By Dan Smuts
When going into the field in snowy conditions you must first consider how you are going to travel. If the snow pack is shallow or hard packed you might consider just hiking in your sturdy leather boots. If the snow is less consolidated you should use snowshoes or cross country skis to travel. You can usually expect to do about two mph on snowshoes and about four mph on skis over level terrain.
Also, consider that your route will be significantly less obvious than simply following a packed or blazed trail during the summer months. Be sure that you have a good map and even better compass. Take turns breaking. Keep a steady pace that prevents you from sweating too much then getting chilled when you stop to rest. And, if you are in avalanche country, make sure you know enough about snow dynamics to keep yourself safe.
Respect the fact that mountain weather can change quickly and it can be severe. Make sure you pack enough clothes and gear to stay warm and comfortable, and enough food to last an extra day or two in case you are pinned down by a storm.
- Drink a hot drink right before bed.
- Keep some food with you during the night. If you get cold, eating will increase your body temperature.
- Wear a hat to bed.
- Don't zip up your sleeping bag with your sweetheart's--you'll both just sleep colder.

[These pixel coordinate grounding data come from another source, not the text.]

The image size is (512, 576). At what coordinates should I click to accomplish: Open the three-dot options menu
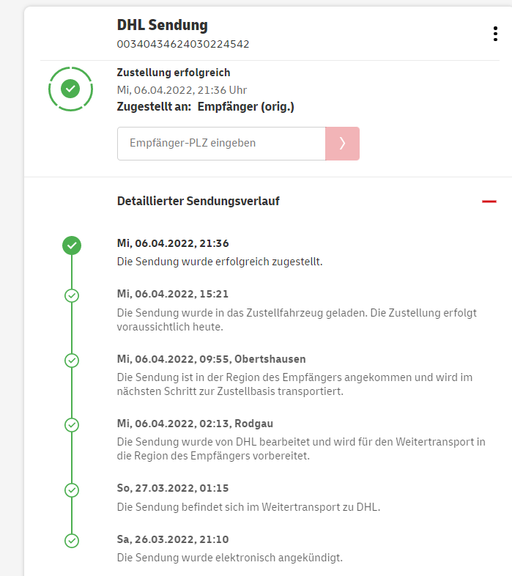[496, 34]
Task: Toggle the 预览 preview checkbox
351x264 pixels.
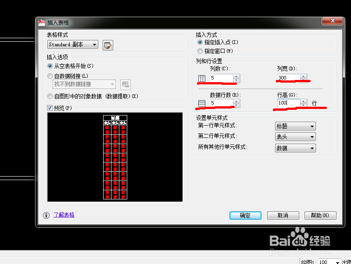Action: pyautogui.click(x=50, y=107)
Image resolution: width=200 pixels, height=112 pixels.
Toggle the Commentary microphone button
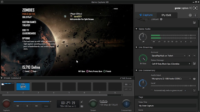(126, 104)
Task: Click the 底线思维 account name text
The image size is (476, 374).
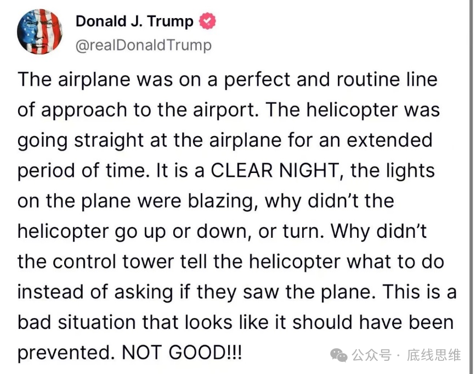Action: click(433, 355)
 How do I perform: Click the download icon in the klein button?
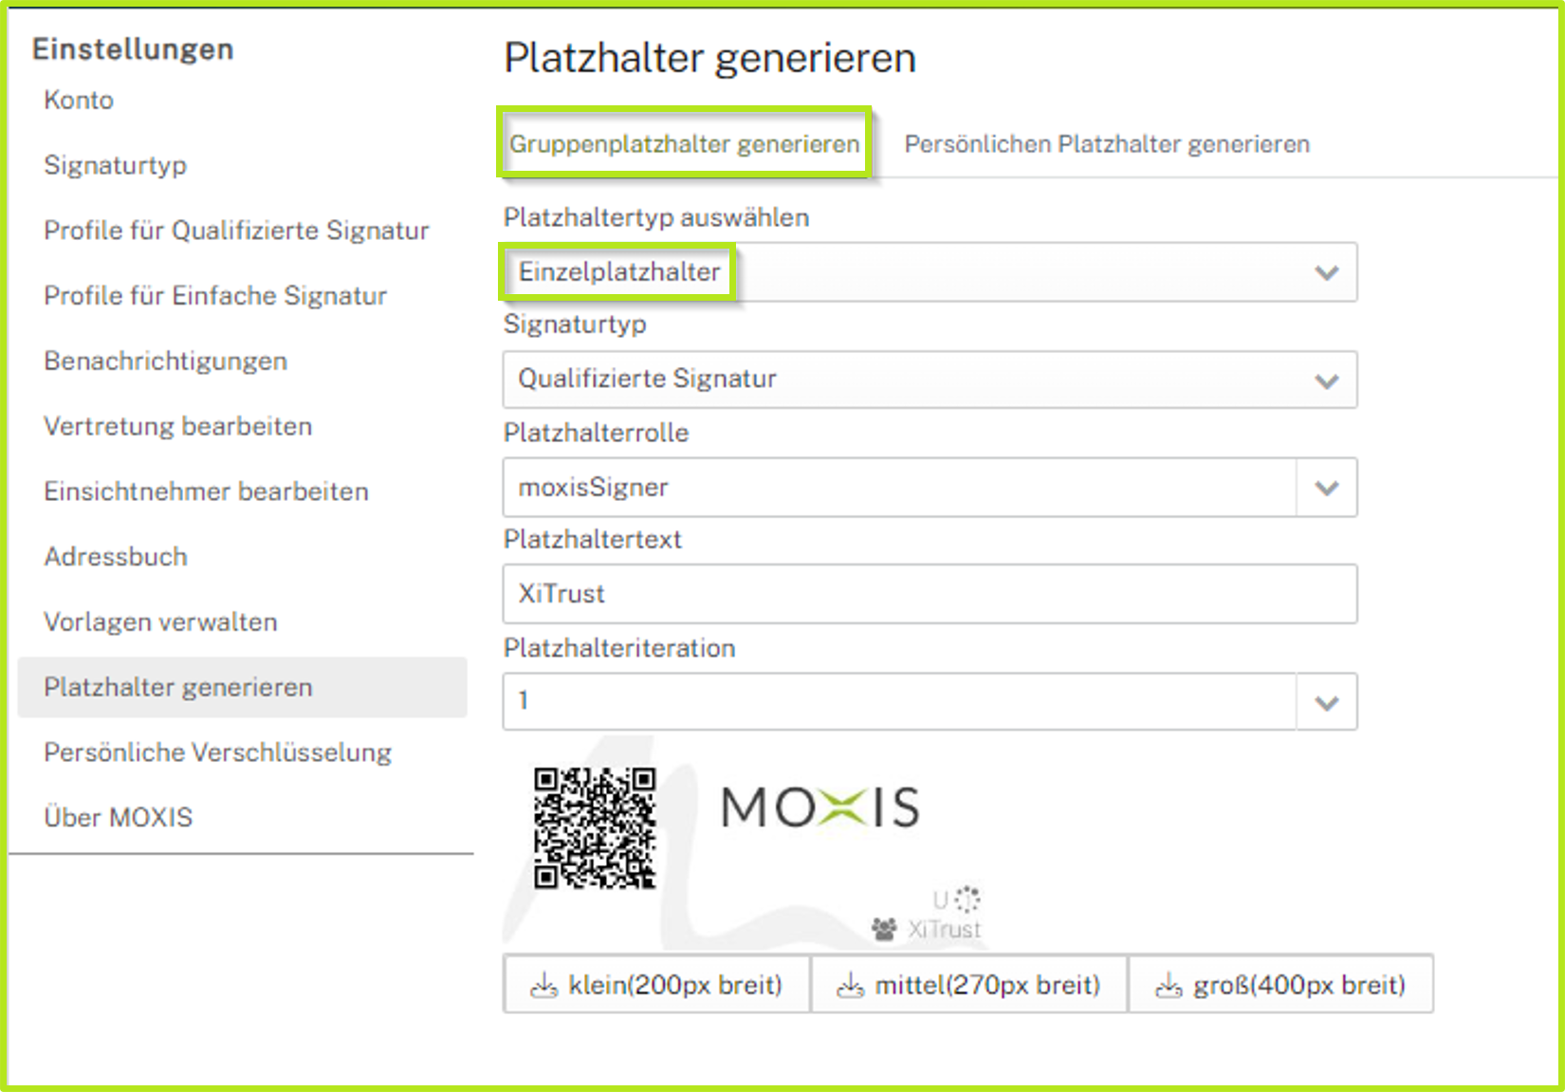click(546, 985)
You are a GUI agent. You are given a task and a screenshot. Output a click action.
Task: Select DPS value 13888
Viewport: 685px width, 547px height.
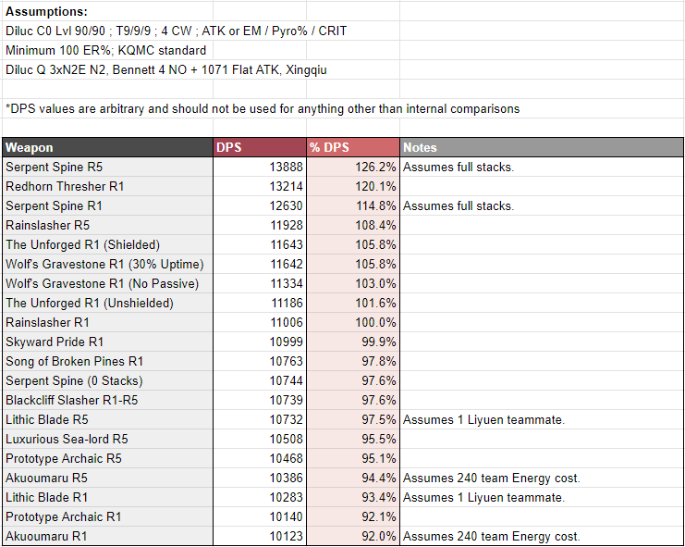click(x=260, y=168)
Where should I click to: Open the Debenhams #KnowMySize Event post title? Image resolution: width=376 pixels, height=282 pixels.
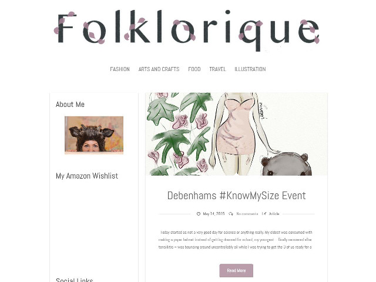click(236, 196)
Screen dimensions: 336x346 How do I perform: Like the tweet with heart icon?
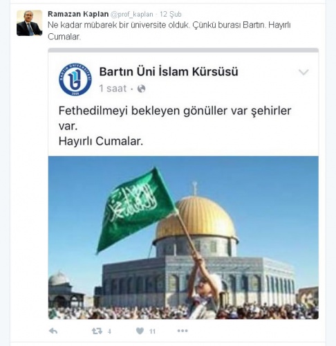140,331
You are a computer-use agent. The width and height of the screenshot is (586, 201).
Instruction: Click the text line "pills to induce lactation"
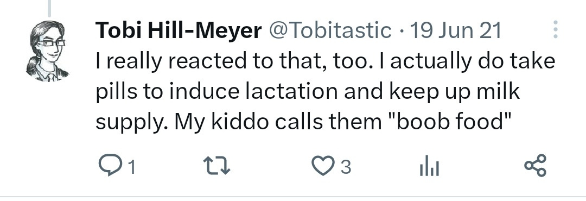coord(216,92)
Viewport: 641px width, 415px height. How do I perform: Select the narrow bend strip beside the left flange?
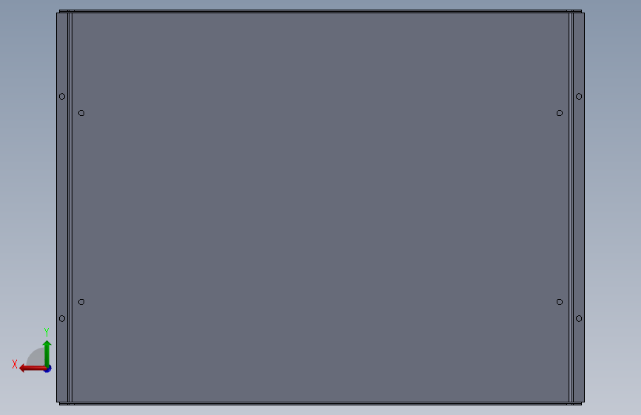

- In very cold conditions, use two ground pads--one closed cell and one inflated.
- Pour some hot water into a heat-safe water bottle and bring it into your sleeping bag with you.
- Get a sleeping bag that is warm enough for the conditions you are expecting.
- Use a four-season tent, or make sure to use a waterproof ground cloth with your seam-sealed three-season tent to keep moisture from coming through the bottom of the tent.
- Keep the vents open in your tent to prevent condensation from freezing to the tent's ceiling.